# Exercise
Only these lines of the data below are wanted: the one with "Given: Expand the details layer group", the one with "The image size is (900, 652).", and any lines between them, each repeated exactly.

※

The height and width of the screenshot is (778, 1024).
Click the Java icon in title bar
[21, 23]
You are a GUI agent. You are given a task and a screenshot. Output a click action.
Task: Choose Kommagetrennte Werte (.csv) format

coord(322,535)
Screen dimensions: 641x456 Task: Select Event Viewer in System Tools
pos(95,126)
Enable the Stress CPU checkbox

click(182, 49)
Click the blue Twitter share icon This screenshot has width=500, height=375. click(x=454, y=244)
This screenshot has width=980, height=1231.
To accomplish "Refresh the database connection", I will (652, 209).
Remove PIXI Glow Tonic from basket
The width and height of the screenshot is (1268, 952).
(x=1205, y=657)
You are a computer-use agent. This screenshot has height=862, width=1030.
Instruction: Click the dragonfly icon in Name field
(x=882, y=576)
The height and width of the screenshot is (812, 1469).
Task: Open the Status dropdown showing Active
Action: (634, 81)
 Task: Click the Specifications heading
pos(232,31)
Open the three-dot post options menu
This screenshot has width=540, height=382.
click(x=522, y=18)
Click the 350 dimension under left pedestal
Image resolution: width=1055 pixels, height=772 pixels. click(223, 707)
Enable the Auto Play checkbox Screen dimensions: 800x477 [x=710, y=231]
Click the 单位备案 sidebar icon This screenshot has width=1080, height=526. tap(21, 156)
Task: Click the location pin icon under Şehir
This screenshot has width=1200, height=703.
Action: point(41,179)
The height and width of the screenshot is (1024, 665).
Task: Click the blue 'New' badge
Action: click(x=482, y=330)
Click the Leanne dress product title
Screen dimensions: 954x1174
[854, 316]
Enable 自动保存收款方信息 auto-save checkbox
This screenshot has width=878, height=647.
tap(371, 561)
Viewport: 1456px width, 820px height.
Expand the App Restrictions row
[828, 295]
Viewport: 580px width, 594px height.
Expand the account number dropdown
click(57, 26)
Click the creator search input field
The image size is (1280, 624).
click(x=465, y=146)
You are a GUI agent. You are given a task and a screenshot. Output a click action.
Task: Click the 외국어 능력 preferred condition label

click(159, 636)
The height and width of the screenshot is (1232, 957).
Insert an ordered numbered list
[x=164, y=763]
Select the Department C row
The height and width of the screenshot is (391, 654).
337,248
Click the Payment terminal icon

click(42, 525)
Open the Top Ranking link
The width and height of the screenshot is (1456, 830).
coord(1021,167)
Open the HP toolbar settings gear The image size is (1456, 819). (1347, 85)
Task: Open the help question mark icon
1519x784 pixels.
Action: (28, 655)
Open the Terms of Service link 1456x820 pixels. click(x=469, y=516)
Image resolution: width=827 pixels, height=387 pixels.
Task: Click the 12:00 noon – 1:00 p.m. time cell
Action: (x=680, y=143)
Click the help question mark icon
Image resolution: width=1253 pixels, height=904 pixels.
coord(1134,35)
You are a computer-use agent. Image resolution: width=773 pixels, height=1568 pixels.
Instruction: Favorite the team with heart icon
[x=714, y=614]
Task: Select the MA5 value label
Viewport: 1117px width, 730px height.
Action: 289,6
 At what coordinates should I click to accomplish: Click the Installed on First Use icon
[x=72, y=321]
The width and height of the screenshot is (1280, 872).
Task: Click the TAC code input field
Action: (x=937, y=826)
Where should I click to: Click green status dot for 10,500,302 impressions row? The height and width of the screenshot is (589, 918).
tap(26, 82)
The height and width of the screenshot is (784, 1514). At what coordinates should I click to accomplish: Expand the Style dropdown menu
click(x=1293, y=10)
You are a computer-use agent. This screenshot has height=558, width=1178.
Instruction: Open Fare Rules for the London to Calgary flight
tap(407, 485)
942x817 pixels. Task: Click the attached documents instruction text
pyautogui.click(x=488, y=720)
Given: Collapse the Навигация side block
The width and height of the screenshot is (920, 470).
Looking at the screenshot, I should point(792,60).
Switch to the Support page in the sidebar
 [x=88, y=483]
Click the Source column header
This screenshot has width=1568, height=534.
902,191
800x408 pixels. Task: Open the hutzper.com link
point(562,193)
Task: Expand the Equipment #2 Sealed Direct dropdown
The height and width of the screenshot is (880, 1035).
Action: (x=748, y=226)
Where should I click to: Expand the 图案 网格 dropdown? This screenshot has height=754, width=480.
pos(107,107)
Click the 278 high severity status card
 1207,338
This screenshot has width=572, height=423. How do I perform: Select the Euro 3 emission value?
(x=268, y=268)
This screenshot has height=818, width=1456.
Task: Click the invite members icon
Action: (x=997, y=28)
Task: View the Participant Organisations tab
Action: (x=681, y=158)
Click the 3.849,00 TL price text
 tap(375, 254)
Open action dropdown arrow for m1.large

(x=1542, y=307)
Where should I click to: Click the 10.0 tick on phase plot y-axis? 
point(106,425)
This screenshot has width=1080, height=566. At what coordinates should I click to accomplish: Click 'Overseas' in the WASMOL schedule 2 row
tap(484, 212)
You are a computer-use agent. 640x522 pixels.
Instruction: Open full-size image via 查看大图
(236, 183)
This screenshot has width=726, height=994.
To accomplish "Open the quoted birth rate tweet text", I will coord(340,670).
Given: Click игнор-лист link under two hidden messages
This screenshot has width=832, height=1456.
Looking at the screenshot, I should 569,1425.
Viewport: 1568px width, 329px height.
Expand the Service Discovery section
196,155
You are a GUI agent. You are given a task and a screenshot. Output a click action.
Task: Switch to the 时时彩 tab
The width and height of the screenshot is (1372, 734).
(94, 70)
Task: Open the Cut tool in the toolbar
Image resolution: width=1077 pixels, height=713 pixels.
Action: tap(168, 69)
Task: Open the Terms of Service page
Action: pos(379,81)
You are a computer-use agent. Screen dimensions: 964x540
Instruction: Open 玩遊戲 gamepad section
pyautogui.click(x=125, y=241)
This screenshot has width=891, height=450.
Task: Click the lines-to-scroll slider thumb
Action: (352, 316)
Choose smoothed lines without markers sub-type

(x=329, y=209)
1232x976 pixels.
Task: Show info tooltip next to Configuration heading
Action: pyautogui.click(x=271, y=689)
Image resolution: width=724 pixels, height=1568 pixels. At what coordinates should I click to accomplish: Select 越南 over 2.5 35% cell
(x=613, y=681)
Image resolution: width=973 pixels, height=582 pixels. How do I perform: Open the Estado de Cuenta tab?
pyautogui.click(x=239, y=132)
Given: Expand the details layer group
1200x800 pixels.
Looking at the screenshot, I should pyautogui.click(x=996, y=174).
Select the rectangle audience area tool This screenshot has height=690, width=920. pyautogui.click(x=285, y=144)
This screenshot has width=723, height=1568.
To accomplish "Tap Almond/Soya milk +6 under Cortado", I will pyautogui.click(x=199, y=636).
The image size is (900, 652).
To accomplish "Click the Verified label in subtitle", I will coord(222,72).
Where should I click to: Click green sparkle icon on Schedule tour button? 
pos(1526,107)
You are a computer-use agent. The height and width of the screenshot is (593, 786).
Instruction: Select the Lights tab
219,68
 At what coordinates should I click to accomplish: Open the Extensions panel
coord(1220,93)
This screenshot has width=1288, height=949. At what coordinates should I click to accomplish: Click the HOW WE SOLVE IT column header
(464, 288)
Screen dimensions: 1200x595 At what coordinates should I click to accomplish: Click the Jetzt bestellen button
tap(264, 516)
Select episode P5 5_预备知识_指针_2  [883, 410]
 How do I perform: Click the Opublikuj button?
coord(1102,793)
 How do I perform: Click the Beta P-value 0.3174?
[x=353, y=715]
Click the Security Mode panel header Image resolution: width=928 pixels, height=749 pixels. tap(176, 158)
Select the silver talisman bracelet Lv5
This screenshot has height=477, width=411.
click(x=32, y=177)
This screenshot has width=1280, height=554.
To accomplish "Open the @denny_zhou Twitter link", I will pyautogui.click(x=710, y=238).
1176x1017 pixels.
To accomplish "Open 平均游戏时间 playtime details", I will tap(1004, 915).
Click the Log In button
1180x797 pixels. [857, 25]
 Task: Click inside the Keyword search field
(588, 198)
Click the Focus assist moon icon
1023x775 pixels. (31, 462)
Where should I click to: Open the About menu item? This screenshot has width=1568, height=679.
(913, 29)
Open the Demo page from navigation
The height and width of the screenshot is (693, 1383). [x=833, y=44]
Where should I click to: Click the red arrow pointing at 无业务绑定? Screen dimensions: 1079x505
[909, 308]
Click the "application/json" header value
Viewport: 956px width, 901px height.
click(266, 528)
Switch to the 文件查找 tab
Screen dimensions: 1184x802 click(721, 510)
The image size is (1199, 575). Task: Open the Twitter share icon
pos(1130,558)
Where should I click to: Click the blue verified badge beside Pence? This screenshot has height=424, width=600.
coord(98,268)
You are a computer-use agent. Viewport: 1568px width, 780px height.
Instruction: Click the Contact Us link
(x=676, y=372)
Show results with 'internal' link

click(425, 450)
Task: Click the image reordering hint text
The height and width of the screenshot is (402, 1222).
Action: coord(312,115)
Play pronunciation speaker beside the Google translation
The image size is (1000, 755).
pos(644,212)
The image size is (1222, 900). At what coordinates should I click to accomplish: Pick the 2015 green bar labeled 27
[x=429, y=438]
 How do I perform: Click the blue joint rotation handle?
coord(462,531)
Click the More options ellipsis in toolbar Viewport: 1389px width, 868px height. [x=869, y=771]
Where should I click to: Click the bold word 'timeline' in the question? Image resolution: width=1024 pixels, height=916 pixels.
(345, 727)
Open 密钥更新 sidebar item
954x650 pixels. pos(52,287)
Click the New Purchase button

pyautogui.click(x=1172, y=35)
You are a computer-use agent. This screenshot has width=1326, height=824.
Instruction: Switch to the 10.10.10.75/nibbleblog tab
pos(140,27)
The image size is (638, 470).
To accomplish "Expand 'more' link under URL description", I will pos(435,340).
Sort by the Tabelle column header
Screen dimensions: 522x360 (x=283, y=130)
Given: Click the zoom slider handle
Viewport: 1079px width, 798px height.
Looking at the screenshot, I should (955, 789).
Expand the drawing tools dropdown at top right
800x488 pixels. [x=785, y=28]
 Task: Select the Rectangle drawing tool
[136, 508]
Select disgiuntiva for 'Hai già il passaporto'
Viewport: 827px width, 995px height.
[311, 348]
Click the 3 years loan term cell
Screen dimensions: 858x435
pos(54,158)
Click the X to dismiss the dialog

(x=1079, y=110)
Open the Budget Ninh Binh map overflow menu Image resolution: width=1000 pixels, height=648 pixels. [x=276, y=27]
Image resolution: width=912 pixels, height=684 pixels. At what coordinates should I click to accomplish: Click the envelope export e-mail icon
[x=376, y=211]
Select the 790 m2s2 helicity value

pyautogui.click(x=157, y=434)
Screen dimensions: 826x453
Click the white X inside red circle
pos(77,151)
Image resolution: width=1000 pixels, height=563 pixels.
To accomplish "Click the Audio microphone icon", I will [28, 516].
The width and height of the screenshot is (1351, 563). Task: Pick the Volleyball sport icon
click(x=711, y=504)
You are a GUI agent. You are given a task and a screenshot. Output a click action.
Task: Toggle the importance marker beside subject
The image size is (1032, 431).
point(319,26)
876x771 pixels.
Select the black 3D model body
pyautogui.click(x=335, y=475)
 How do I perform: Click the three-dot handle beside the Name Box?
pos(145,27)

※

# Response to this task
Given: Expand the details layer group
1200x800 pixels.
Looking at the screenshot, I should pyautogui.click(x=996, y=174).
Select the rectangle audience area tool This screenshot has height=690, width=920. pyautogui.click(x=285, y=144)
This screenshot has width=723, height=1568.
To accomplish "Tap Almond/Soya milk +6 under Cortado", I will pyautogui.click(x=199, y=636).
The image size is (900, 652).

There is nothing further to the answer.